Исходный текст

◆ ◆ ◆ ◆

Шрифт:
Но это еще не все. Взяв на себя обязательство выполнять действия, противоречащие их личным убеждениям, охранники испытывали сильное желание придать им смысл, найти причины, по которым они поступают вопреки своим реальным убеждениям и нравственным принципам. Разумных людей можно обманом вовлечь в иррациональные действия, создавая у них когнитивный диссонанс, который они не осознают. Социальная психология предлагает достаточно доказательств, что в такой ситуации разумные люди способны на нелепые поступки, нормальные люди — на безумные вещи, высоконравственные люди — на безнравственность. А затем эти люди создают «хорошие» рациональные объяснения того, почему сделали нечто, чего не могут отрицать. Люди не так уж рациональны, они просто хорошо владеют искусством рационализации— т. е. умеют объяснять расхождения между своими личными убеждениями и поведением, которое им противоречит. Это умение позволяет нам убедить себя и других в том, что наши решения основаны на рациональных соображениях. Мы не осознаем своего желания поддерживать внутреннюю целостность в условиях когнитивного диссонанса.
Как правило, мы не осознаем еще одной, более мощной силы, играющей на струнах нашего поведенческого репертуара: потребности в социальном одобрении. Потребность в принятии, любви и уважении — в том, чтобы чувствовать себя нормальным и адекватным, соответствовать ожиданиям — эта потребность так сильна, что мы готовы принять даже самые дурацкие и диковинные способы поведения, которые незнакомые нам люди считают правильными. Мы смеемся над эпизодами телевизионного шоу «Скрытая камера», демонстрирующими эту истину, но при этом редко замечаем ситуации, когда становимся «звездами» подобного шоу в своей собственной жизни.

◆ ◆ ◆ ◆

Листинг данных
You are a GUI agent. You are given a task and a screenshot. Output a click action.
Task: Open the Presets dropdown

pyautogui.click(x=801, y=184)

◆ ◆ ◆ ◆

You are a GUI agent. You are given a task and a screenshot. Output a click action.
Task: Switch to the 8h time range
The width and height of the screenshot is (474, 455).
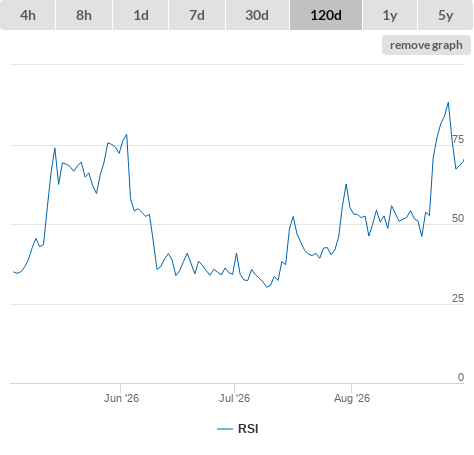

◆ ◆ ◆ ◆

Задание
Ответьте на вопросы по отрывку о когнитивном диссонансе и социальном одобрении:
1. Какое желание испытывали охранники, взяв на себя обязательство выполнять действия, противоречащие их личным убеждениям?
2. Какую силу в отрывке называют еще одной, более мощной силой, которую мы, как правило, не осознаем?
3. Эпизоды какого телевизионного шоу упоминаются в отрывке?

Полное решение
1. Сильное желание придать этим действиям смысл, найти причины, по которым они поступают вопреки своим реальным убеждениям и нравственным принципам.
2. Потребность в социальном одобрении.
3. «Скрытая камера».